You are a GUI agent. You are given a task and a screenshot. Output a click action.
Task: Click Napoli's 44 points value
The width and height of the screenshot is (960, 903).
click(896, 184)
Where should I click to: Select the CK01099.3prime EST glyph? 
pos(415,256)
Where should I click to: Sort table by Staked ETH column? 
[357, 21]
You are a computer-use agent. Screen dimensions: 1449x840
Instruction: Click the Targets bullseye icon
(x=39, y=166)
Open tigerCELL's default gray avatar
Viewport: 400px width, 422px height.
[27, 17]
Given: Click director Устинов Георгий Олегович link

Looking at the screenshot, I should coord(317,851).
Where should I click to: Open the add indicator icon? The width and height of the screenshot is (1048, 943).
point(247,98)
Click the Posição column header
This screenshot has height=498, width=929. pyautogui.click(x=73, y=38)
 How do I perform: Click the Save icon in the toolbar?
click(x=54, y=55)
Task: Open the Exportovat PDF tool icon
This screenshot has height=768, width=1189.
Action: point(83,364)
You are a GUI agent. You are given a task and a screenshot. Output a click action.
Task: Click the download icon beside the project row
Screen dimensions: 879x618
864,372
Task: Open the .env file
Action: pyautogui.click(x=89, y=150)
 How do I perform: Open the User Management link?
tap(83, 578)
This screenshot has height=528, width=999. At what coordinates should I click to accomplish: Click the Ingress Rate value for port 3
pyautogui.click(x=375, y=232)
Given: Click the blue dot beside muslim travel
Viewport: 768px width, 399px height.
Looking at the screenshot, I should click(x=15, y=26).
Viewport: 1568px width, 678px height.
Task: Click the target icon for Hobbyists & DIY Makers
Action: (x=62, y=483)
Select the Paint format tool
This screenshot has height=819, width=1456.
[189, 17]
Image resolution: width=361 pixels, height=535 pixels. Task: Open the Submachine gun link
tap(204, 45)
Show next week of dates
* * * * * * * * *
*What is required*
Copy out only the lines of the records above from the one with "The width and height of the screenshot is (960, 903)." through the one with "Given: Click the", exactly as they stand, both included.

*Reply to the exercise*
The width and height of the screenshot is (960, 903).
click(896, 184)
Where should I click to: Select the CK01099.3prime EST glyph? 
pos(415,256)
Where should I click to: Sort table by Staked ETH column? 
[357, 21]
You are a computer-use agent. Screen dimensions: 1449x840
Instruction: Click the Targets bullseye icon
(x=39, y=166)
Open tigerCELL's default gray avatar
Viewport: 400px width, 422px height.
[27, 17]
Given: Click director Устинов Георгий Олегович link

Looking at the screenshot, I should coord(317,851).
Where should I click to: Open the add indicator icon? The width and height of the screenshot is (1048, 943).
point(247,98)
Click the Posição column header
This screenshot has height=498, width=929. pyautogui.click(x=73, y=38)
 How do I perform: Click the Save icon in the toolbar?
click(x=54, y=55)
Task: Open the Exportovat PDF tool icon
This screenshot has height=768, width=1189.
Action: point(83,364)
You are a GUI agent. You are given a task and a screenshot. Output a click action.
Task: Click the download icon beside the project row
Screen dimensions: 879x618
864,372
Task: Open the .env file
Action: pyautogui.click(x=89, y=150)
 How do I perform: Open the User Management link?
tap(83, 578)
This screenshot has height=528, width=999. At what coordinates should I click to accomplish: Click the Ingress Rate value for port 3
pyautogui.click(x=375, y=232)
Given: Click the blue dot beside muslim travel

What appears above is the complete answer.